Mazda will reveal its first pure-electric vehicle at the upcoming Tokyo motor show, according to a new report.
UPDATE: September 25, 2019: Mazda has at 8:00pm confirmed it will release its first-ever electric vehicle at the Tokyo motor show.
The company says the car will be a "completely new model", and it'll be "developed in accordance with Mazda's human-centric philosophy" and make "full use of the benefits of electric drive technology".
September 17: Recently snapped testing under a CX-30 body, the pure-electric model is expected to go on sale in 2020. A company spokesperson confirmed the EV's existence to Automotive News, and says it will be "brand new".
The prototype is fitted with a 35.5kWh battery pack, and offers 105kW and 264Nm from its front-mounted electric motor. Whether those numbers will make production remains to be seen, but they'd make the Mazda EV similar to the Nissan Leaf on paper.
The Leaf offers 110kW and 320Nm from its electric motor, and has a 40kWh battery pack good for 270km on the WLTP test cycle.
According to the report, the EV will be offered with a range extender or a pure-electric powertrain.

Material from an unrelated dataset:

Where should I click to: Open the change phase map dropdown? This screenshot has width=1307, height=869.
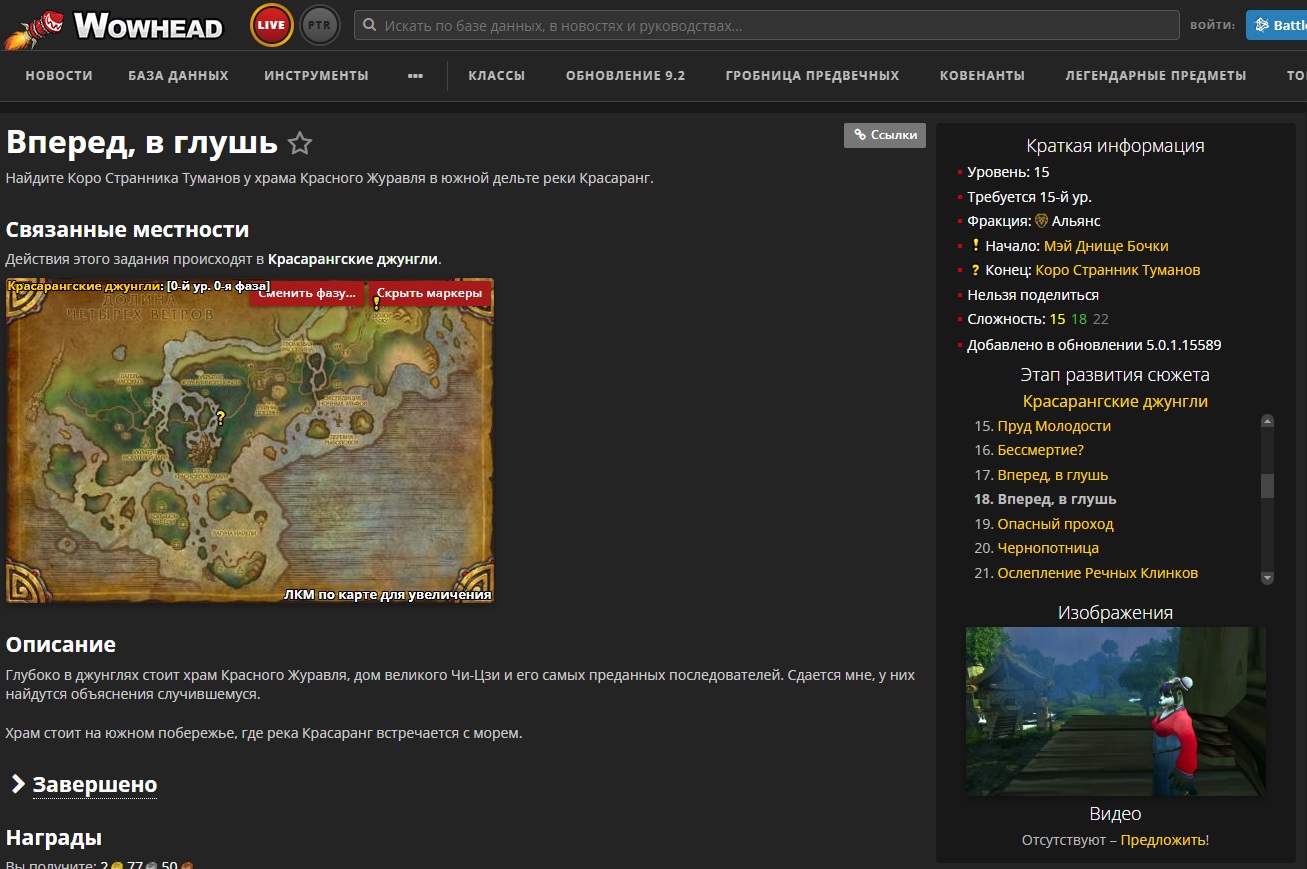click(x=307, y=293)
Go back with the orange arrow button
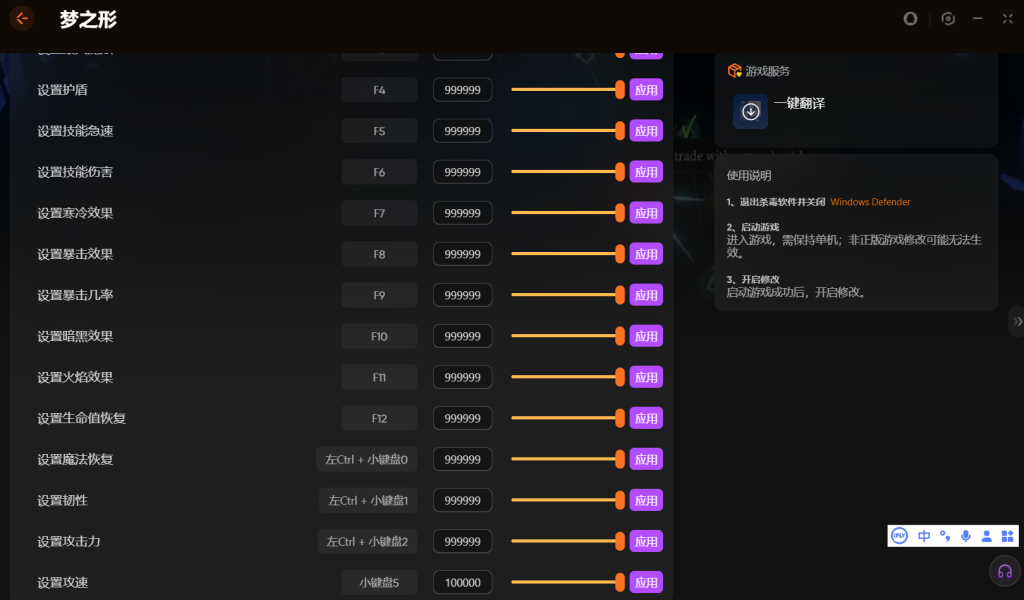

Expect the pure EV to be aimed at markets like Japan, China and Europe, while the range extender will target markets like the USA and Australia where range anxiety is more prevalent.
There's talk of the range extender's internal-combustion powertrain being a rotary, too. Don't expect to see an internal-combustion car powered by a pure rotary engine any time soon, though.
Mazda has previously said "we all have the dream of seeing one day a vehicle powered by a rotary engine", but sadly for enthusiasts, "given the number of things we have to do, we had to put this on the back burner, and we have no time frame".